## Prompt:
Return everything from "Recently, Joe Groff" down to "use the FFI." in the Factor and Java benchmark post below, copied word for word.

Performance comparison between Factor and Java on a contrived benchmark

Friday, August 28, 2009

Recently, Joe Groff has been working on struct classes, with the aim of completely replacing Factor’s existing support for C structure types. The interesting thing about Joe’s struct classes is that unlike the clunky old FFI struct support which operated on byte arrays, struct classes really are Factor classes; instances look and feel like Factor objects, there’s literal syntax and prettyprinter support, and structure fields are accessed using accessor words that look exactly like Factor tuple slot accessors.

So whereas the old C structure support didn’t have much use outside of the FFI, the new struct classes become a useful and type-safe abstraction in themselves. Tuples are composed of dynamically-typed slots which reference Factor values, and structs are composed of scalar data stored in contiguous memory. This makes them useful in code that otherwise does not use the FFI.

What makes struct classes even more useful in performance-sensitive code is the related struct-arrays vocabulary. This presents a sequence of struct values, stored in contiguous memory, as a Factor sequence. This allows ordinary high-level sequence operations and combinators (map, filter, change-each, …) to be used on scalar data with a very efficient in-memory representation.

It is interesting that Factor’s core is rather high-level and dynamically typed, but various libraries built off to the side using meta-programming facilities implement features useful for systems programming, such as specialized array types, allowing binary pointerless data to be represented and manipulated efficiently. This is unprecedented in dynamic languages, where the usual approach is to farm out performance-intensive work to another language.

The performance difference between, say, an array of pointers to boxed floats, and a raw array of floats, cannot be understated. Further levels of structure make the difference even more dramatic: an array of pointers to objects where each one has three fields pointing to boxed floats (what a mouthful), is considerably less efficient to work with than an array of structures with three float fields each. In the former case, a great many objects are allocated and pointers traversed while working with the data; in the latter case, all data can be stored in one contiguous memory block, that appears as a simple byte array to the garbage collector.

Dynamic languages with advanced JITs, such as the recent JavaScript implementations, hit a performance barrier imposed by their in-memory object representations. Even Java, which has a reputation of being very fast as far as managed, GC’d languages go, suffers here. While Java can pack scalar data into a single instance (so if an object has three float fields, the float data is stored directly in the object); however it does not offer arrays of objects where the objects are stored directly in the array. This negatively impacts performance, as you will see.

There is a buzzword that describes this approach of dealing with data: value semantics. If you find some whiny C++ programmers, soon enough one of them will mumble something about value semantics, and with good reason: because C++ offers value semantics, it often has a performance edge over other programming languages. While production-ready Java and C++ implementations both implement a similar set of optimizations, language semantics contribute to C++ being faster for a lot of code. Of course, C++ is low-level and has unsafe pointers; however, as Factor demonstrates, you can have a high-level managed language that still provides support for value semantics in a safe way.

I decided to whip up a simple benchmark. Here is what it does:

It works on points, which are triplets of single-precision floats, (x,y,z)
First, the benchmark creates a list of 5000000 points for i=0..4999999, where the ith point is (sin(i),cos(i)*3,sin(i)*sin(i)/2).
Then, each point is normalized; the x, y, and z components are divided by sqrt(x*x+y*y+z*z).

## Entries:
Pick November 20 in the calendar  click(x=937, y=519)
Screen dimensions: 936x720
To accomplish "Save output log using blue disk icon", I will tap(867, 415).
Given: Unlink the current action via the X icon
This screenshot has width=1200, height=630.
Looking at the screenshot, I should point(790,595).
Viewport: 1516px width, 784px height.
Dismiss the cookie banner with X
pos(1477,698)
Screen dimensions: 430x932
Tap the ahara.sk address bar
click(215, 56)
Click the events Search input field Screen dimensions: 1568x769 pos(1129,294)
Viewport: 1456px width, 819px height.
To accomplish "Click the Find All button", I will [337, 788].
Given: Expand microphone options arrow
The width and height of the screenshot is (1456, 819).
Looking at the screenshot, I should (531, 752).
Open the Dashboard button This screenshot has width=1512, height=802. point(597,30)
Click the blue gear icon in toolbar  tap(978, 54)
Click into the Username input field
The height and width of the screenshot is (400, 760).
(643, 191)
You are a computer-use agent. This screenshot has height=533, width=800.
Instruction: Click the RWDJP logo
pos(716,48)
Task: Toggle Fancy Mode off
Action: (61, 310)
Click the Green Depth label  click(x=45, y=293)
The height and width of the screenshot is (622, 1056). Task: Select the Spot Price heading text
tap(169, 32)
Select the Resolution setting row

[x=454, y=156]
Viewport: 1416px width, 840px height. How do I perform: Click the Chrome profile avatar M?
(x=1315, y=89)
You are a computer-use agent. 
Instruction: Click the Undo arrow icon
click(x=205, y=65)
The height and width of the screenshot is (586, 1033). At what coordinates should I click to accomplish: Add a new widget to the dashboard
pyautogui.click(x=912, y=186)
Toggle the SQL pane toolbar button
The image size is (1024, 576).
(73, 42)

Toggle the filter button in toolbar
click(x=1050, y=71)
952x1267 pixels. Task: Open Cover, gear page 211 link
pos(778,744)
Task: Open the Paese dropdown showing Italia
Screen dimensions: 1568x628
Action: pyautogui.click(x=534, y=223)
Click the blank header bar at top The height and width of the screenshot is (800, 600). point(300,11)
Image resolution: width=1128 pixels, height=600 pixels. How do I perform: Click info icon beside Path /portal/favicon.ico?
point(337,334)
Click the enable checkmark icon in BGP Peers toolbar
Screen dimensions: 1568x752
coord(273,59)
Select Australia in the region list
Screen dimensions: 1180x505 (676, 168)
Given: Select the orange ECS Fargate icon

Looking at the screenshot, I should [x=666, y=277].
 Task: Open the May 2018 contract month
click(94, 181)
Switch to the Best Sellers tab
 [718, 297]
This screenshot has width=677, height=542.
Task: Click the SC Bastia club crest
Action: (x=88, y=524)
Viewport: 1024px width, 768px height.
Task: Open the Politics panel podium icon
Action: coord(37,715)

## Result of this exercise:
Recently, Joe Groff has been working on struct classes, with the aim of completely replacing Factor’s existing support for C structure types. The interesting thing about Joe’s struct classes is that unlike the clunky old FFI struct support which operated on byte arrays, struct classes really are Factor classes; instances look and feel like Factor objects, there’s literal syntax and prettyprinter support, and structure fields are accessed using accessor words that look exactly like Factor tuple slot accessors.

So whereas the old C structure support didn’t have much use outside of the FFI, the new struct classes become a useful and type-safe abstraction in themselves. Tuples are composed of dynamically-typed slots which reference Factor values, and structs are composed of scalar data stored in contiguous memory. This makes them useful in code that otherwise does not use the FFI.